The Challenge of Responsibility

There was a time when holding public office was a great honor and responsibility -- but now it is just about staying in office for the rest of their lives -- usually doing nothing because the people's expectations are so low, they just don't want their elected representatives stealing TOO much, and if they can maintain those minimal expectations and allow the voters to get over every now and then, that will be enough to get them re-elected for the rest of their lives.

Meanwhile, life and everything else in the world changes at great speed now -- depending on where one is in the information chain -- because it is already happening somewhere in the world by the first adaptors, the first to accept new information -- rather than simply learn the old, repeat it and even defend the old, long past when everybody else has moved on.

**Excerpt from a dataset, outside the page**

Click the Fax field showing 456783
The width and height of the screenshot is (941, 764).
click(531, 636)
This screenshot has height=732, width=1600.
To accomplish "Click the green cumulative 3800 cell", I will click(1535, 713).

Those are the people charged with protecting the rear -- who will inevitably be convinced they are at the front, among the first to know what is going on. But assuredly, they are among the last.

It usually doesn't take much to keep them fighting even when there is no prize -- or it has long ago been snatched up by those who are pulling everybody else's strings -- usually with promises of the wonderful world that will come to be if they just do this one final "sacrifice" -- for the keiki, kapuna, ohana, party -- when obviously, the party has long ago been over that they have only now been invited to.

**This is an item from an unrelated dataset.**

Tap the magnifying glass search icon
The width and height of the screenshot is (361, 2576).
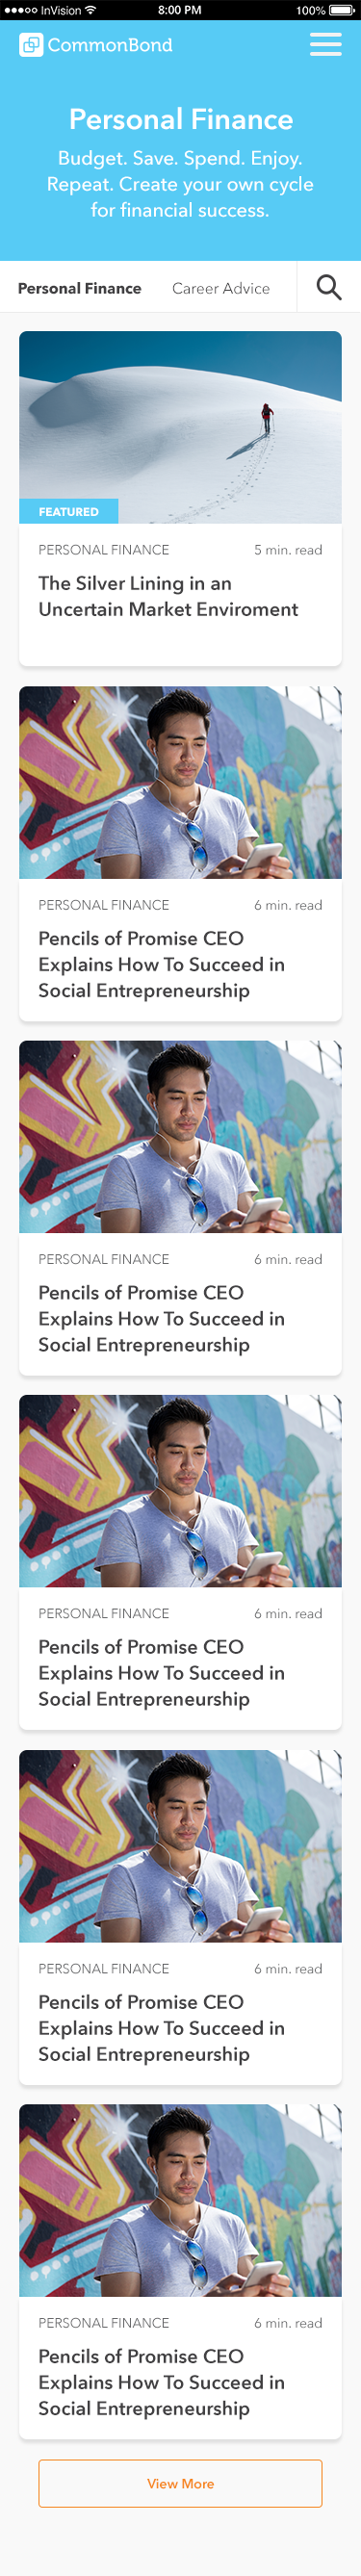pyautogui.click(x=329, y=288)
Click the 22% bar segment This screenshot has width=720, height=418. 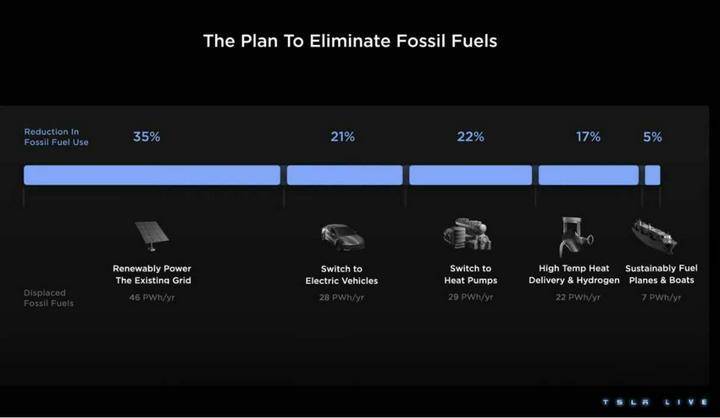(x=471, y=175)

They just think "a mistake has been made" -- that their invitations were misplaced (as usual) and they are not seated at the head table at the banquet, next to "Jesus."

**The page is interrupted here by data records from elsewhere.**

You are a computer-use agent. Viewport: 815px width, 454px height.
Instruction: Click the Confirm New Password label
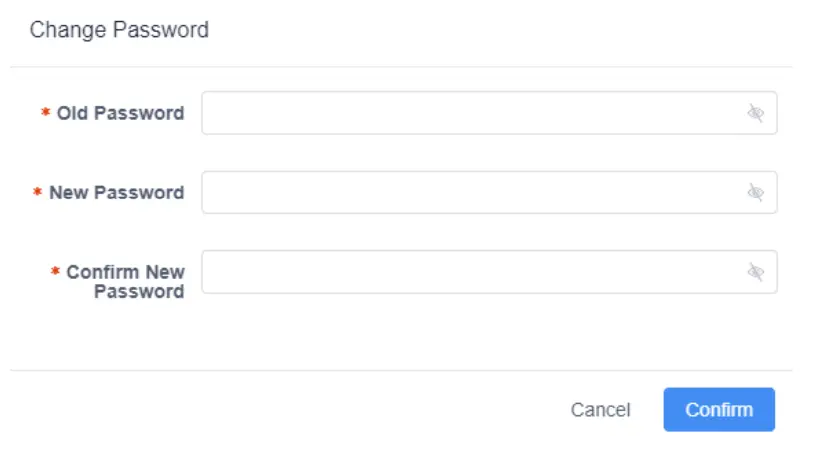click(125, 282)
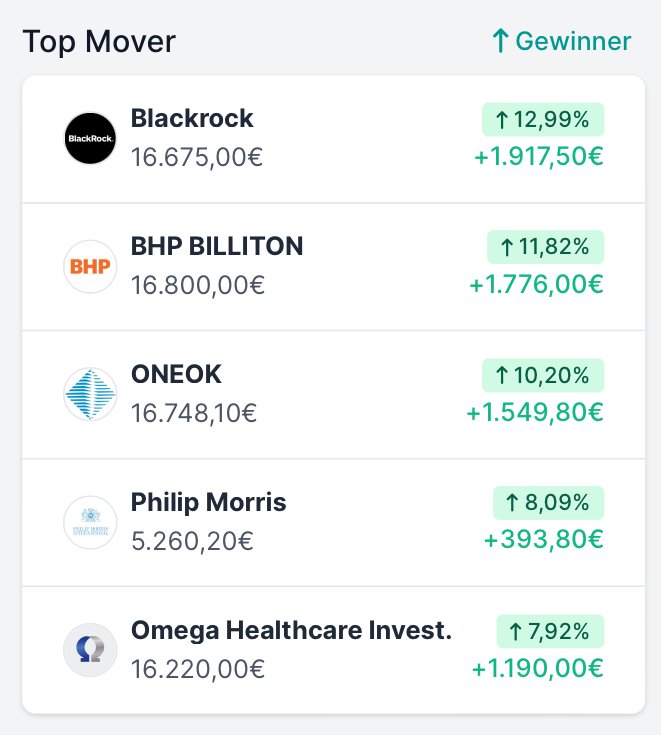The height and width of the screenshot is (735, 661).
Task: Open the Philip Morris stock name
Action: point(208,502)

One wonders what keeps such people motivated to continue on in that manner -- feeling that their lives ought to be sacrificed for the Great Leader -- for which they always demand reparations and justice at the next negotiations for their just compensation, which they always feel, they have been cheated out of, and should be rewarded as the top 1 or 2%, they feel their blind loyalty and sacrifice have entitled and earned them.

That of course, are the familiar refrains of the contract union negotiations, at which their members ask resentfully, "Do you expect us to continue to work for free!?" -- as though their twice the median incomes were not enough for prostituting themselves so shamelessly and selling out themselves so cheaply and disgustingly.

As lady MacBeth would say, "Cannot all the water in the world, wash the blood from my hands?!"